Related Resources at the Library
Information Especially for Webmasters and Site Owners
Technical Questions
-
My site has a password-protected area that requires a user ID and password. Will this protected content be archived?
Normally we don’t archive password-protected content, but in cases where our recommending officers are interested in such content, we would only archive with permission from the Web site owner.
-
Your crawler is causing problems with my site. Whom should I contact?
The Library or its agent always plans to "politely" crawl sites to minimize server impact, however, occasionally there may be problems. Please contact us immediately if you notice any problems.
-
How often and for how long will you be collecting my site?
Typically we crawl a Web site once a week or once monthly, depending in part on the likelihood of a change of content. The collection period varies depending on the scope of a particular project. Some Web captures that are related to specific time-sensitive events take place for a limited time (e.g., before and immediately after a national election, or immediately following an event such as September 11). Other captures may be ongoing with no specified end date.
-
The URL for the site you want to archive has changed.

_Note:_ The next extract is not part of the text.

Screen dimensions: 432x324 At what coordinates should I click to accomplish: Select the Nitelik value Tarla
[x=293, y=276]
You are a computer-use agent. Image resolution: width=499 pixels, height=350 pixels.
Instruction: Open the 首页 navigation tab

How do I let you know?
Please contact us with any URL changes.
-
I have a robots.txt exclusion on my Web site blocking other crawlers from certain parts of my site. How does this affect your collecting activity?
The Library attempts to collect as much of the site as possible to create an accurate snapshot for future researchers. If we have permission to collect a site, we generally ignore robots.txt exclusions.
The Library’s Permissions Process
-
I got an e-mail from the Library of Congress and it looks like it might be spam. How do I tell if it is safe to click on the link?
Due to the large number of permission requests mailed, the Library uses a database and mail server to send out requests. In the e-mail, the Library asks you to click on a link to respond via a Web form. This process allows the Library to track responses more accurately and quickly. The link begins with http://www.loc.gov/minerva/display_acceptance.php or http://www.loc.gov/minerva/display_crawl_acceptance.php
The e-mail you receive from the Library of Congress contains webcapture@loc.gov in the "from" address, and "Library of Congress Permission Request" in the subject line. At the bottom of the e-mail message is the line, "LC Reference: [collection name, id number]", which is the Library’s internal tracking information.
If you have any questions about the e-mail you received, you may also reply directly to it, and the Library’s project staff will assist you.
-
I am having difficulties filling out your permissions form.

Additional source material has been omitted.